◆ Passage ◆
The crucial link between biomass and power is the gasifier or biomass 
engine, which generates producer gas (containing carbon monoxide and 
other products of controlled combustion). This technology was used 
during the World War to cope with acute scarcity of petroleum, and 
has been further developed since, including in India. MNES has 
identified about 15 manufacturers of gasifiers, who supply units of 
up to 500 kW capacity. So far, 1,850 gasifiers have been installed.

Another important plank of the plan is biofuels produced from 
oil-yielding plant species such as jatropha, karanj, mahua, kusum and 
so on. The Botanical Survey of India (BSI) has identified more than 
400 species that can yield oil, which can be burnt in place of diesel 
in an engine powering an irrigation/drinking water pump.

The MNES plan seeks to use biomass of various kinds: woody biomass 
and agricultural wastes, animal dung and leafy biomass, as well as 
oilseeds. The dung and leaf/waste would be digested in biogas plants 
to generate 72 cubic metres of cooking fuel for the 100-household 
villages. The gasifier, accounting for about half the total cost of 
the project, would provide enough fuel to generate power for five and 
a half hours a day for all households, run three irrigation pumps for 
three hours a day for 100 days, and supply 5 kW to rural industries - 
an annual total of 50,000 units, a little over 70 per cent of it for 
domestic and community use. There would be some additional income 
from oilcake made by expellers too.

The total cost of the project per village works out to Rs.20 lakhs - 
no mean sum, but by no means unaffordable if loan and grants are 
given. The MNES reckons that such a rural energy security plan could 
deliver power at about Rs.4 a unit to industry/irrigation, and supply 
adequate power for basic use (two light bulbs, and an optional fan or 
a TV set, and so on) to every household at a cost varying from Rs.60 
to Rs.135 a month (depending on how much money is given as loans or 
as grants). In addition, it will make each home self-sufficient in 
cooking energy, and power needed for irrigation - and totally 
independent of diesel and kerosene.

◆ Information provided ◆
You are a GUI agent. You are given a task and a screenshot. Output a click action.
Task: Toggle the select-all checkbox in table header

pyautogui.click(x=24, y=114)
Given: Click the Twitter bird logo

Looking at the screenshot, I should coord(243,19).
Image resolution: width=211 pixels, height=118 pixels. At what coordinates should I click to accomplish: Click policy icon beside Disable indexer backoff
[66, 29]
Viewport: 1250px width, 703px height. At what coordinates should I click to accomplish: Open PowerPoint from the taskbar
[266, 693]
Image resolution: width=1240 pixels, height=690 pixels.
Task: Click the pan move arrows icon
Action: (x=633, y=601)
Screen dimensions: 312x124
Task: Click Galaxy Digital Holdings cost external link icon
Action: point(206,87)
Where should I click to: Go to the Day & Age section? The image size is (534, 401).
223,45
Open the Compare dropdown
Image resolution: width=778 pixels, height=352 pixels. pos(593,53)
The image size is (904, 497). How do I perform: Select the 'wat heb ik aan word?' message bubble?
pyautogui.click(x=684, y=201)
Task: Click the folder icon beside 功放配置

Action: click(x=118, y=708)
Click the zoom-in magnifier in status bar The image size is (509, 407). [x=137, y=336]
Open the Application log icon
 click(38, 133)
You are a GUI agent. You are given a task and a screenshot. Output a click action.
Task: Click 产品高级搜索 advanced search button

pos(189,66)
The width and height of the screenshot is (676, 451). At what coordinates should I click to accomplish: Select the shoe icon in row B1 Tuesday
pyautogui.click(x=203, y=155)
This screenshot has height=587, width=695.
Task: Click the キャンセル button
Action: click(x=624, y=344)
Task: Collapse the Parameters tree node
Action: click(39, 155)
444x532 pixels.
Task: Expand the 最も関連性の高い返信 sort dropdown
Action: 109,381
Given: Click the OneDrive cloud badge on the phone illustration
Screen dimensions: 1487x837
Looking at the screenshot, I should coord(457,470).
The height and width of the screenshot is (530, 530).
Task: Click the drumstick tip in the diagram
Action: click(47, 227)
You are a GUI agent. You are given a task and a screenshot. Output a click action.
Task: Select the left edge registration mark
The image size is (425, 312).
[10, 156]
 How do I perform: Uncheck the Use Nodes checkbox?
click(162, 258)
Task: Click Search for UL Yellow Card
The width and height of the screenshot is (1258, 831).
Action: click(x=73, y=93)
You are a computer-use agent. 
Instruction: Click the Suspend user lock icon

◆ Brief 1 ◆
Please answer these questions from the passage on the rural energy plan:
(a) How many gasifiers have been installed so far?
(b) How many oil-yielding species has the Botanical Survey of India identified?
(c) What is the total cost of the project per village?
◆ Brief 2 ◆
Name every oil-yielding plant species listed in the rural energy plan passage.

◆ Written solution 1 ◆
(a) 1,850
(b) More than 400
(c) Rs.20 lakhs

◆ Written solution 2 ◆
Jatropha, karanj, mahua, kusum